One of the driving motivations for creating the Fourth Generation Starships was the Mark VI Cruiser’s vulnerability to certain forms of external damage and operational wear. These problems had their root in the Mark VI being an enhanced Mark IV, which in turn was conceived of as a self-propelled research station rather than as a true ship.

As a result, the two pre-production Mark IX starships, often informally (though incorrectly) referred to as the “Block 0” ships, were somewhat overengineered. This included a number of structural frames and members that proved superfluous. These frames gave the ships a unique internal layout and deck configuration. Externally, they are easily identified by the life-support radiator structures mounted on the dorsal surface of the saucer. As built, both ships also had armoured shrouds over the impulse exhaust vents, and lacked the Matter/Anti-Matter Reactor (MAMR) radiators on the interior surfaces of the nacelle pylons, again as a reaction to the Mark VI’s vulnerabilities.

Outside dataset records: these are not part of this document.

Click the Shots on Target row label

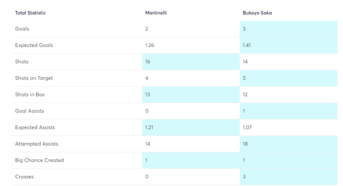point(34,78)
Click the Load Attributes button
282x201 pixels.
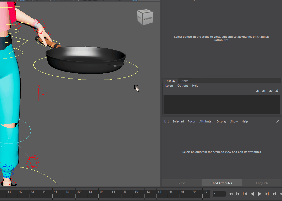(222, 183)
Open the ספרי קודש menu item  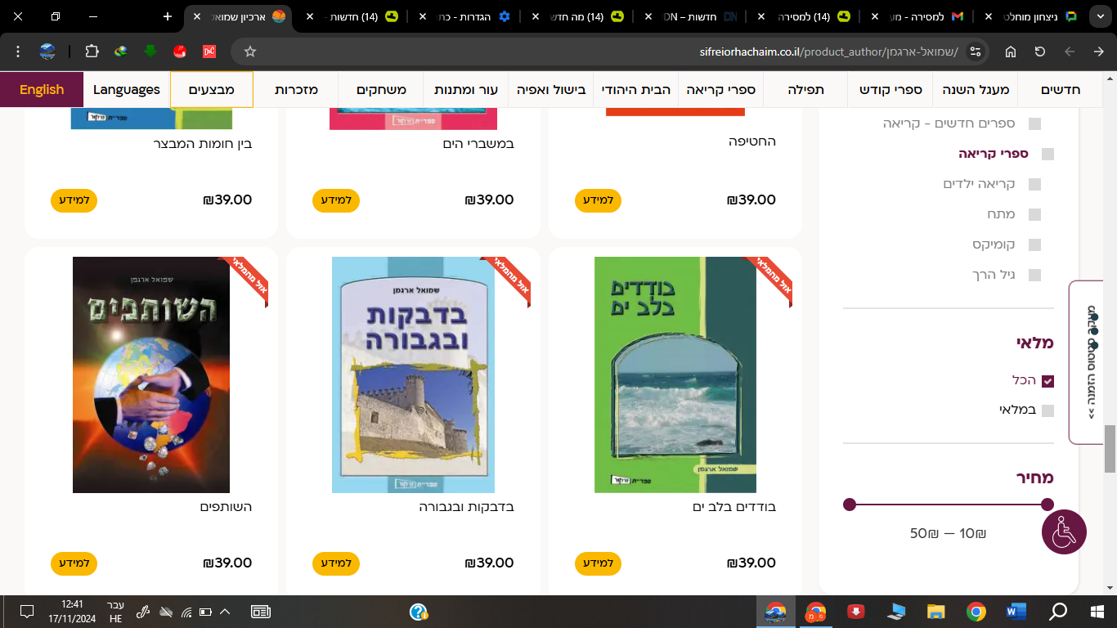pyautogui.click(x=890, y=89)
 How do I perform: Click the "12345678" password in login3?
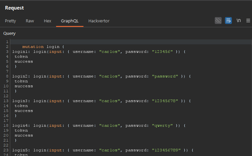165,101
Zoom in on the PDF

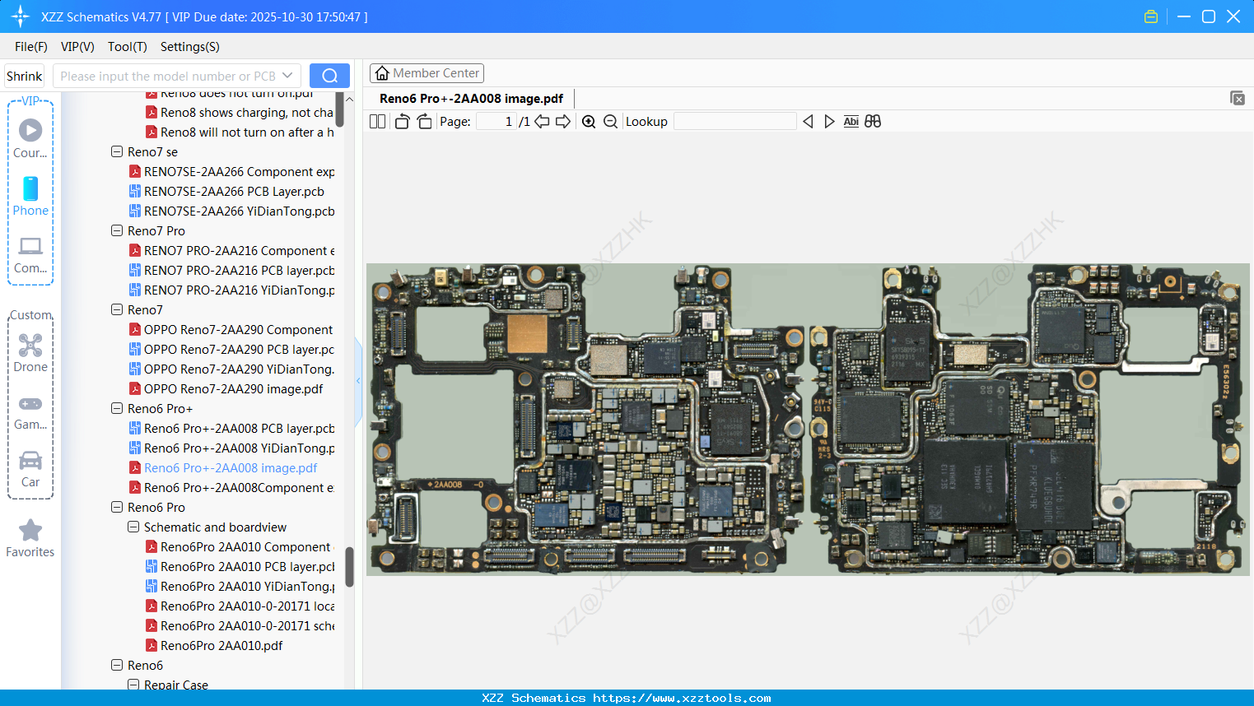[x=589, y=122]
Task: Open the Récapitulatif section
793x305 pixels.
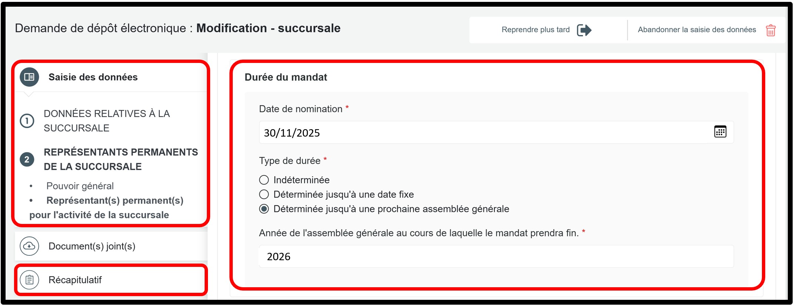Action: click(75, 280)
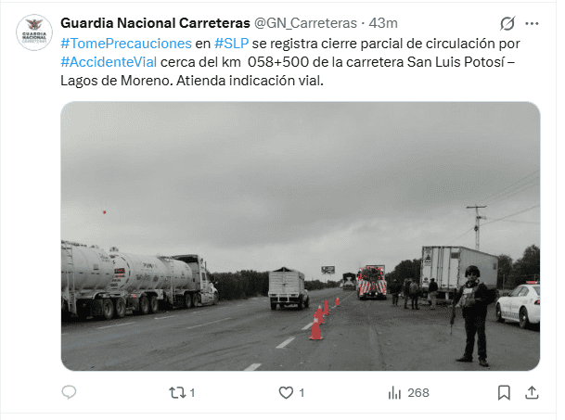This screenshot has width=565, height=420.
Task: View analytics via the bar chart icon
Action: point(394,392)

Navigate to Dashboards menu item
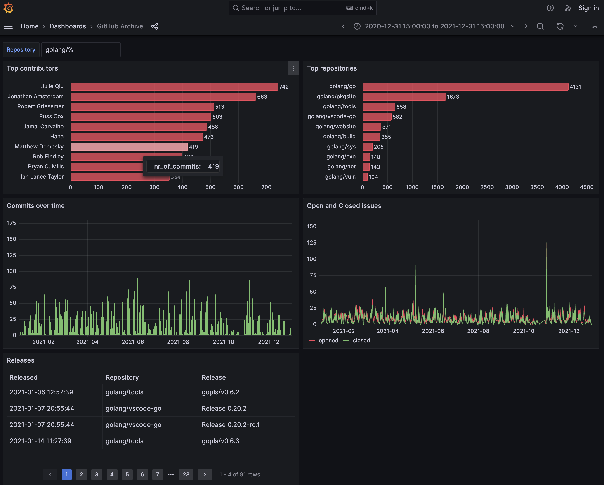coord(68,26)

These last two features had a greater impact on acceleration and manoeuvrability than had been anticipated. The MAMR could not be run a full capacity for very long without risking serious overheating, and the impulse shrouds restricted impulse thrust substantially. Though the ships were still operable as-is, this was not really a desirable situation.

Both these features would be changed for series production, with the Mark VII Frigate U.S.S. Defender serving as the test-bed for the new approach. The pre-production cruisers were retrofitted over time to the Block 1 standard (in different order for the two ships, and at different times, so imagery of pretty much every possible combination can be found). Replacing the life-support radiators would have called for a complete rebuild of the saucer, however, and so the external radiators were retained. While it had been determined they were unnecessary and were deleted from the production ships, they presented only a minor vulnerability and the ships were quite operable with these features.

Beyond this, the pre-production Mark IXs have the tall bridge structure, large deflector dish, spiked Bussard collectors and vented nacelle endcaps broadly associated with the production Liberty-class and indeed all early Fourth Generation starships.

U.S.S. Liberty was lost in action on AD 2324.8 after striking a mine while patrolling the Talarian border. U.S.S. Equality suffered serious damage to her spaceframe following a Warp Factor 8 sprint in response to a distress call on Stardate 3010.0; deemed not worth the cost of repair, she was paid off and scrapped on SD 3255.5.